**TEXT PROVIDED:**
● ● ●

The tool, available as a free download for a variety of popular web browsers, lets you configure a number of aspects of figure.
For instance, Social Fixer can offer tabbed news feeds, hiding posts you have already read, enlarging pictures just by hovering over them, highlighting new comments and much much more.
Sure, developer Matt Kruse would appreciate it if people who found the add-on useful supported him by sending through a PayPal donation or clicking on one of the Google Ads on his website, but you get the feeling that Social Fixer is a labour of love rather than anything approaching a commercial venture.
But, for reasons unexplained, Facebook has wiped out four years of Kruse’s work on Social Fixer by deleting the tool’s Facebook page.
In Kruse’s own words:
I’ve spent 4 years and countless hours building up a community around my software: my Page had 338,050 Likes, my Support Group had 13,360 members, and my Interest List had 1.47 Million followers. But all of that work was wiped out in an instant when Facebook decided to shut it down without notice.
It’s gone. Years of work and almost 340,000 fans, wiped out. Erased.
I have never been given any details about what “community standards” I was apparently violating (because I wasn’t). This is a case of Facebook choosing to shut down someone’s business just because they want to, not because they were doing anything wrong. This is extremely frustrating and disappointing to me, and should be to others as well.
Kruse goes on to say that he has never spammed his followers or used underhand means to boost engagement on the social network.
Sure enough, there seem to be plenty of Social Fixer users who are upset about Facebook’s decision, and making their opinions heard.
Interestingly, this isn’t the first time that Social Fixer has caught the attention of Facebook.
According to an article published by Ars Technica on August 25th (before the tool’s Facebook page was removed from the site), lawyers from the social network contacted Kruse a couple of years ago to ask that he change rechristen the addon that was at the time named “Better Facebook”.

● ● ●

**DATASET CONTENT:**
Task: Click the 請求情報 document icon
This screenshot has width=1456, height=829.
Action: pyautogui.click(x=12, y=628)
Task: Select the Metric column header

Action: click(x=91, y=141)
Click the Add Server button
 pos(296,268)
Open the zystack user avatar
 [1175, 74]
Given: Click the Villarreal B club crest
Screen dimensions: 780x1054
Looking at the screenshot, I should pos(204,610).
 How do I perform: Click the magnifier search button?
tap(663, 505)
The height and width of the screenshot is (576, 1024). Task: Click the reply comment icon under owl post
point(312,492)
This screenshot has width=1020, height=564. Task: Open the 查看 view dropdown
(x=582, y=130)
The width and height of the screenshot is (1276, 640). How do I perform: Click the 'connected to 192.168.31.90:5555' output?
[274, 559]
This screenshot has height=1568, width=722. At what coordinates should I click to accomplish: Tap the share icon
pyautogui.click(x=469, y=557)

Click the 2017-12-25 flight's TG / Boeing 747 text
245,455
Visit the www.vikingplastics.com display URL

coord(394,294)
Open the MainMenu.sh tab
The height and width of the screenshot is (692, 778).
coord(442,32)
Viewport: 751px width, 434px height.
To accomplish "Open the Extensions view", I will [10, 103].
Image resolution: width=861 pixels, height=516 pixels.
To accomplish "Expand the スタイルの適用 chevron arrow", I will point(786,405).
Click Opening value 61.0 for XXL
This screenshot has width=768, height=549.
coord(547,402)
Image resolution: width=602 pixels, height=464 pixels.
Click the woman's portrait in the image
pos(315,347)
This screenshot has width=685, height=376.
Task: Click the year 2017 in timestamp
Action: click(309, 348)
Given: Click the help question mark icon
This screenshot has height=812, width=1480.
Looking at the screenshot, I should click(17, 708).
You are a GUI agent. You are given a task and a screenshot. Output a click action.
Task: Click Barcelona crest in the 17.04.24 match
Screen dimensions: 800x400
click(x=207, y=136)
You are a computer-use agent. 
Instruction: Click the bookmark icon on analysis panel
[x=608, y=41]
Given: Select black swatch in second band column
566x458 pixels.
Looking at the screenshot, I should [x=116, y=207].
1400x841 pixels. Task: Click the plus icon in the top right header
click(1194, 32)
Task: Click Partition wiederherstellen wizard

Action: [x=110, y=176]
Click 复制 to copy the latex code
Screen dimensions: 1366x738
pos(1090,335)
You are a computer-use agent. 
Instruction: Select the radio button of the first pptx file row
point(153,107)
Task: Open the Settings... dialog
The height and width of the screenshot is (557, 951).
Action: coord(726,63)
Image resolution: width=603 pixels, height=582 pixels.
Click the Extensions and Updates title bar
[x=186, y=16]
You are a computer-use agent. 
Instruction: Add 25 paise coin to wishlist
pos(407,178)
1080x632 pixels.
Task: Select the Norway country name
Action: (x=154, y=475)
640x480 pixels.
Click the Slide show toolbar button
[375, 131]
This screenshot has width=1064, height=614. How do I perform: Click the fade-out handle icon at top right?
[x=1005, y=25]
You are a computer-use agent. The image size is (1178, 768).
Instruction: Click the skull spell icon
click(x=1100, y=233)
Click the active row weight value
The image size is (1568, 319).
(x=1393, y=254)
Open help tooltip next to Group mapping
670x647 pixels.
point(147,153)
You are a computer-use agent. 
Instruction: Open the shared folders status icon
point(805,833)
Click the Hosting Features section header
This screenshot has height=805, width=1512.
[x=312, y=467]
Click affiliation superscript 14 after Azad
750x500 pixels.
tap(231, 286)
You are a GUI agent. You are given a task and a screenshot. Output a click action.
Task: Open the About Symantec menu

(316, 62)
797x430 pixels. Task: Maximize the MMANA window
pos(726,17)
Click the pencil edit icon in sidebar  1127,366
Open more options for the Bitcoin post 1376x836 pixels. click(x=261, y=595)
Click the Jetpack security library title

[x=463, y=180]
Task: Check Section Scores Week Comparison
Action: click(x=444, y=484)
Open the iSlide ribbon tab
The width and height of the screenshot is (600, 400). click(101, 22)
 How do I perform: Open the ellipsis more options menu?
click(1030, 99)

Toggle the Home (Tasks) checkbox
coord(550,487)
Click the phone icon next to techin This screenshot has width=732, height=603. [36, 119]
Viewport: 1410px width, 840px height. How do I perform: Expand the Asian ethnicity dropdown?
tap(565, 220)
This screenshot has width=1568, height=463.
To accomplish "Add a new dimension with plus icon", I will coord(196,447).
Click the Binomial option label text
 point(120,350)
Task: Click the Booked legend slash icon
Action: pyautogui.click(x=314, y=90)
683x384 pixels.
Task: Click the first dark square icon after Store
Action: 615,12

● ● ●

**WHAT YOU WILL DO:**
A – Repeat the part of the article on Social Fixer that starts at "It’s gone. Years" and ends at "their opinions heard.", word for word.
B – Answer these questions using the article on Social Fixer.
(i) How many members did Kruse's Support Group have?
(ii) What was the add-on called when Facebook's lawyers contacted Kruse?
(iii) Which publication ran an article on August 25th about the tool?
C – Translate this sentence from the article on Social Fixer into Spanish: "Interestingly, this isn't the first time that Social Fixer has caught the attention of Facebook."
The records are unrelated to the article on Social Fixer and stand on their own.

**SOLUTIONS TO THE TASKS:**
A –
It’s gone. Years of work and almost 340,000 fans, wiped out. Erased.
I have never been given any details about what “community standards” I was apparently violating (because I wasn’t). This is a case of Facebook choosing to shut down someone’s business just because they want to, not because they were doing anything wrong. This is extremely frustrating and disappointing to me, and should be to others as well.
Kruse goes on to say that he has never spammed his followers or used underhand means to boost engagement on the social network.
Sure enough, there seem to be plenty of Social Fixer users who are upset about Facebook’s decision, and making their opinions heard.

B –
(i) 13,360
(ii) "Better Facebook"
(iii) Ars Technica

C – Curiosamente, esta no es la primera vez que Social Fixer ha llamado la atención de Facebook.